START Records for the exercise

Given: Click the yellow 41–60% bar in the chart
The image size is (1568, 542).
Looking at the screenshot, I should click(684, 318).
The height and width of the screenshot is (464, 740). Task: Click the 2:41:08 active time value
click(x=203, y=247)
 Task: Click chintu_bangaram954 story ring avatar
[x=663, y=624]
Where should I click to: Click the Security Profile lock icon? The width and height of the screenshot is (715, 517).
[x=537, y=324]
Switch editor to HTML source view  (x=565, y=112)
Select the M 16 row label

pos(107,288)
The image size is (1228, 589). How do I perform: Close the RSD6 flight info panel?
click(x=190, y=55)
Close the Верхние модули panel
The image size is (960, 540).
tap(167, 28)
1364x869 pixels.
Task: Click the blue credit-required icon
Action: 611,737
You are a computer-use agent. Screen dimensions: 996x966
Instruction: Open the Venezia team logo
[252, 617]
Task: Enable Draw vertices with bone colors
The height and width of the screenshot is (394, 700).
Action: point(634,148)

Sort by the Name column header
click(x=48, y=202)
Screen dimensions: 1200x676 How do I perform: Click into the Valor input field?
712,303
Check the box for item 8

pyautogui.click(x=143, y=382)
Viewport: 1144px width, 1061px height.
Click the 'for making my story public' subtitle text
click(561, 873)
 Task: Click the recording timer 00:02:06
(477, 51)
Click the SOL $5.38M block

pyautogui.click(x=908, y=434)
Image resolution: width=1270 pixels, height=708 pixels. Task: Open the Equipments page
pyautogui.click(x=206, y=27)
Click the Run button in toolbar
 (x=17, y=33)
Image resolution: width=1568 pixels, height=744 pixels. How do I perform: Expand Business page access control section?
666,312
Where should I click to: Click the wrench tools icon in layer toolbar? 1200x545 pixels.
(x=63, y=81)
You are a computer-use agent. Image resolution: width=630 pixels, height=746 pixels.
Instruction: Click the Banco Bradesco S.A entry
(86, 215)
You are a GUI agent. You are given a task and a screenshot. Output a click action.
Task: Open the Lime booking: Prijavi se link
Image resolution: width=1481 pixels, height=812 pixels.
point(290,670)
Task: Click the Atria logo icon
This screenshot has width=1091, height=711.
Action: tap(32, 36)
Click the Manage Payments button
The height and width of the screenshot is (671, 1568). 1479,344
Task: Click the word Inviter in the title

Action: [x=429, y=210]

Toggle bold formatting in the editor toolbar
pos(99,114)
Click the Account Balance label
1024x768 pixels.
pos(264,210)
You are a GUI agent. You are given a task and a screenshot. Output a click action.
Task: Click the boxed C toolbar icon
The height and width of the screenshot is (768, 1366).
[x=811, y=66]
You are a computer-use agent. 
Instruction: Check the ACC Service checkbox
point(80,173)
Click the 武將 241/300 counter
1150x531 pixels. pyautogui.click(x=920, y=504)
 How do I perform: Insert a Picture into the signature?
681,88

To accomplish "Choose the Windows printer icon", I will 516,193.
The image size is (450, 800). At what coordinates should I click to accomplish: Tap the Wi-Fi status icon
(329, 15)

END Records for the exercise

#### [Task directions]
Each entry above is to be printed again exactly.

#### [Response for this exercise]
Given: Click the yellow 41–60% bar in the chart
The image size is (1568, 542).
Looking at the screenshot, I should click(684, 318).
The height and width of the screenshot is (464, 740). Task: Click the 2:41:08 active time value
click(x=203, y=247)
 Task: Click chintu_bangaram954 story ring avatar
[x=663, y=624]
Where should I click to: Click the Security Profile lock icon? The width and height of the screenshot is (715, 517).
[x=537, y=324]
Switch editor to HTML source view  (x=565, y=112)
Select the M 16 row label

pos(107,288)
The image size is (1228, 589). How do I perform: Close the RSD6 flight info panel?
click(x=190, y=55)
Close the Верхние модули panel
The image size is (960, 540).
tap(167, 28)
1364x869 pixels.
Task: Click the blue credit-required icon
Action: 611,737
You are a computer-use agent. Screen dimensions: 996x966
Instruction: Open the Venezia team logo
[252, 617]
Task: Enable Draw vertices with bone colors
The height and width of the screenshot is (394, 700).
Action: point(634,148)

Sort by the Name column header
click(x=48, y=202)
Screen dimensions: 1200x676 How do I perform: Click into the Valor input field?
712,303
Check the box for item 8

pyautogui.click(x=143, y=382)
Viewport: 1144px width, 1061px height.
Click the 'for making my story public' subtitle text
click(561, 873)
 Task: Click the recording timer 00:02:06
(477, 51)
Click the SOL $5.38M block

pyautogui.click(x=908, y=434)
Image resolution: width=1270 pixels, height=708 pixels. Task: Open the Equipments page
pyautogui.click(x=206, y=27)
Click the Run button in toolbar
 (x=17, y=33)
Image resolution: width=1568 pixels, height=744 pixels. How do I perform: Expand Business page access control section?
666,312
Where should I click to: Click the wrench tools icon in layer toolbar? 1200x545 pixels.
(x=63, y=81)
You are a computer-use agent. Image resolution: width=630 pixels, height=746 pixels.
Instruction: Click the Banco Bradesco S.A entry
(86, 215)
You are a GUI agent. You are given a task and a screenshot. Output a click action.
Task: Open the Lime booking: Prijavi se link
Image resolution: width=1481 pixels, height=812 pixels.
point(290,670)
Task: Click the Atria logo icon
This screenshot has width=1091, height=711.
Action: tap(32, 36)
Click the Manage Payments button
The height and width of the screenshot is (671, 1568). 1479,344
Task: Click the word Inviter in the title

Action: [x=429, y=210]

Toggle bold formatting in the editor toolbar
pos(99,114)
Click the Account Balance label
1024x768 pixels.
pos(264,210)
You are a GUI agent. You are given a task and a screenshot. Output a click action.
Task: Click the boxed C toolbar icon
The height and width of the screenshot is (768, 1366).
[x=811, y=66]
You are a computer-use agent. 
Instruction: Check the ACC Service checkbox
point(80,173)
Click the 武將 241/300 counter
1150x531 pixels. pyautogui.click(x=920, y=504)
 How do I perform: Insert a Picture into the signature?
681,88

To accomplish "Choose the Windows printer icon", I will 516,193.
The image size is (450, 800). At what coordinates should I click to accomplish: Tap the Wi-Fi status icon
(329, 15)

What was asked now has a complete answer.